Phillips is quoted as stating that she "didn't want to paint depressing pictures." She painted primarily landscapes and still life works. Despite living a socialite lifestyle alongside her husband, Phillips made the effort to paint every morning in her Washington, D.C. studio.
She attended an art exhibition for Duncan Phillips at the Century Association in January, 1921. She met Duncan, and the two married in October of that year. Duncan was an art collector, and the couple expanded their collecting. Phillips moved to Washington, D.C. and into Duncan's Dupont Circle mansion. Duncan's mother also lived at the mansion. Phillips gave birth to her first child with Duncan, Mary Marjorie.

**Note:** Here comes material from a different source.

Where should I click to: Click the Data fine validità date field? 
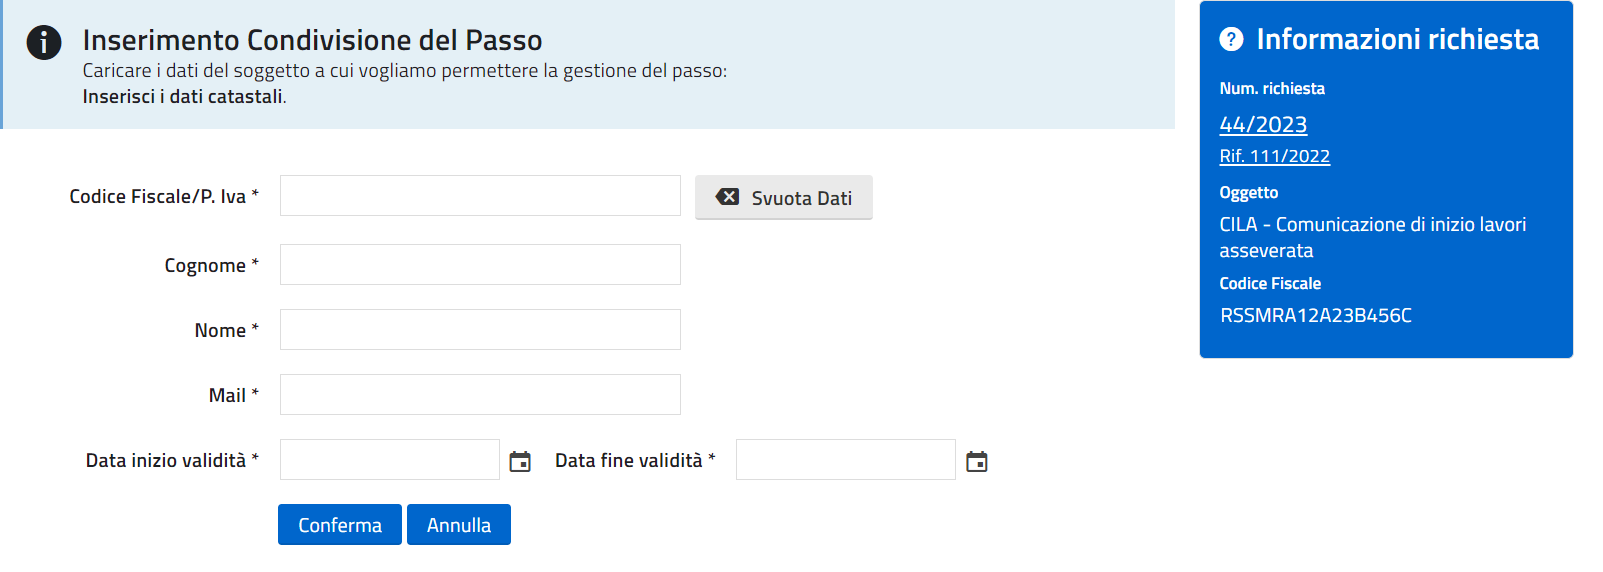pos(846,460)
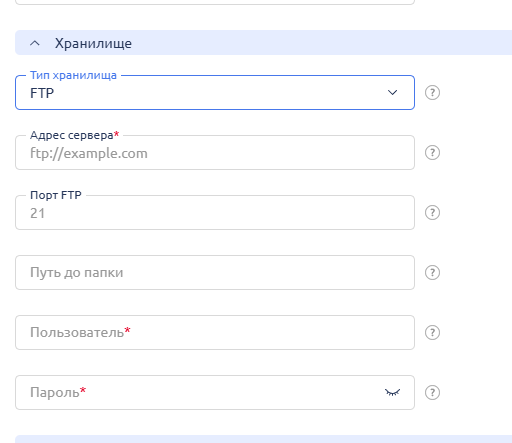Show help for Пользователь field
This screenshot has height=443, width=512.
[432, 332]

While visiting France in 1923, Phillips became interested in Impressionism. She found inspiration in the work of Pierre-Auguste Renoir and Paul Cézanne. She didn't only find inspiration in their work, but the couple began collecting their work. During that 1923 trip, they purchased Renoir's Luncheon of the Boating Party for $125,000. In 1924, their second and final child, Laughlin, is born.
In 1930, the couple had collected so much artwork that they had to leave the mansion, with the art, and move into a nearby house in the Foxhall neighborhood. The house was named "Dunmarlin". The couple had a summer home in Ebensburg, Pennsylvania. It was called Ormsby Lodge and Carriage House. Duncan died in 1966. In total, the couple had collected over 2,500 works of art, many which were on display at the museum. After his death, Phillips, who served as Associate Director of the Phillips Collection, became Director.
In 1971 she curated a retrospective about Paul Cézanne and published the book, Duncan Phillips and His Collection. Phillips retired in 1972. Her son, Laughlin Phillips, became Director of the Phillips Collection.
Phillips donated a piece of property, in Martha's Vineyard, to the Sheriff's Meadow Foundation in 1980. The property, which today is a nature conservancy, was named Phillips Preserve.
She died in 1985 of pulmonary failure.
The Phillips family papers are held in the collection of the Heinz History Center. The Winterthur Museum, Garden and Library has a holding of archival materials of Phillips'.